From the entries, copy out every line in which the word "agent" is found.

BEGIN Data for review

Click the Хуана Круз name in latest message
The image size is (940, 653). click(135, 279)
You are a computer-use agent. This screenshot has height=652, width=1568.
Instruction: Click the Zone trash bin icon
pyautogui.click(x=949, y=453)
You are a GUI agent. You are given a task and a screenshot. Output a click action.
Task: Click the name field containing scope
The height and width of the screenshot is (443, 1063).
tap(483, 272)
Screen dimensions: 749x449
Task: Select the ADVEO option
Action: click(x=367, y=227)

END Data for review
BEGIN Data for review

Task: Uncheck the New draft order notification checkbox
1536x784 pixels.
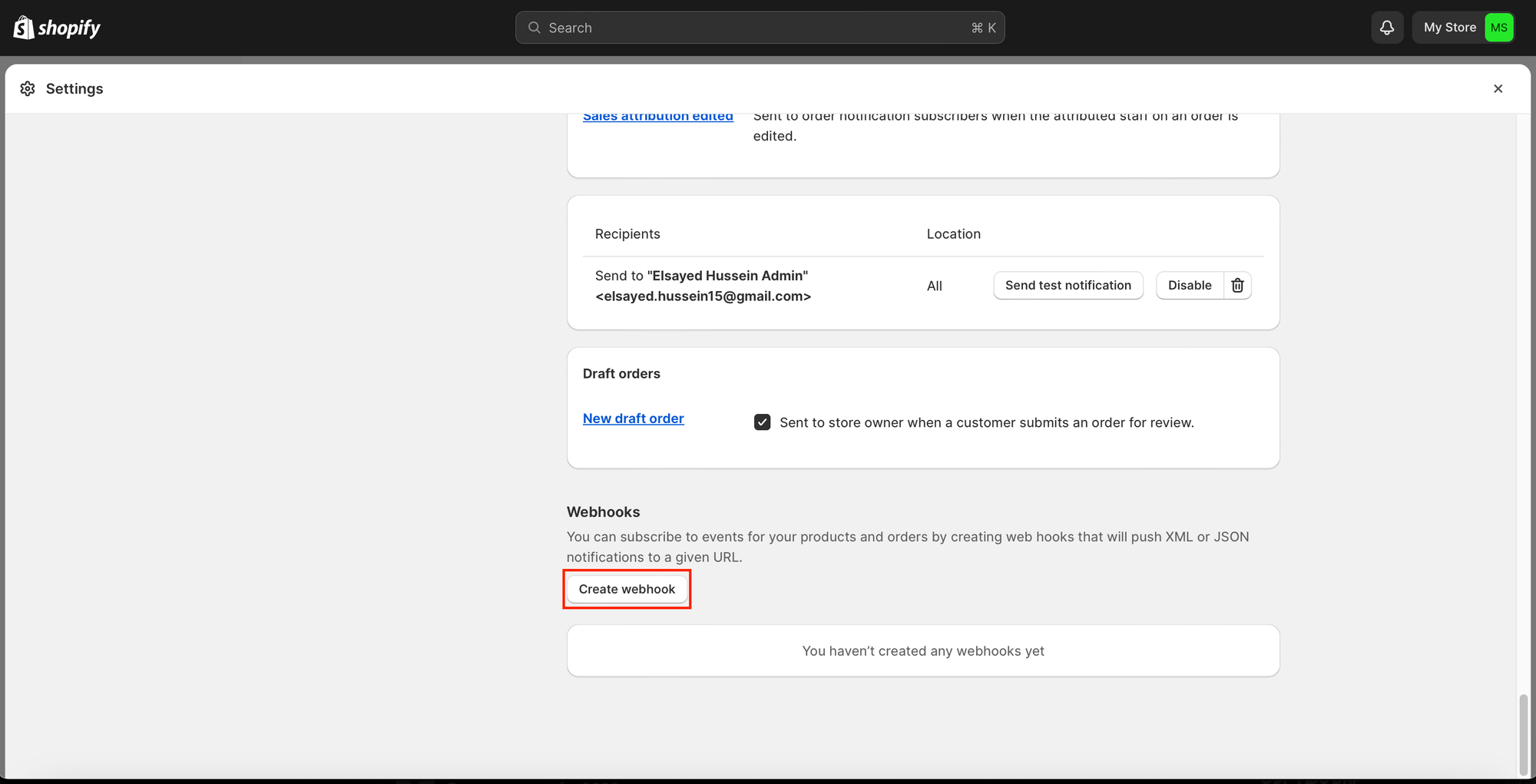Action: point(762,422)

END Data for review

*Answer section*.
You are a computer-use agent. This screenshot has height=652, width=1568.
You are a GUI agent. You are given a task and a screenshot. Output a click action.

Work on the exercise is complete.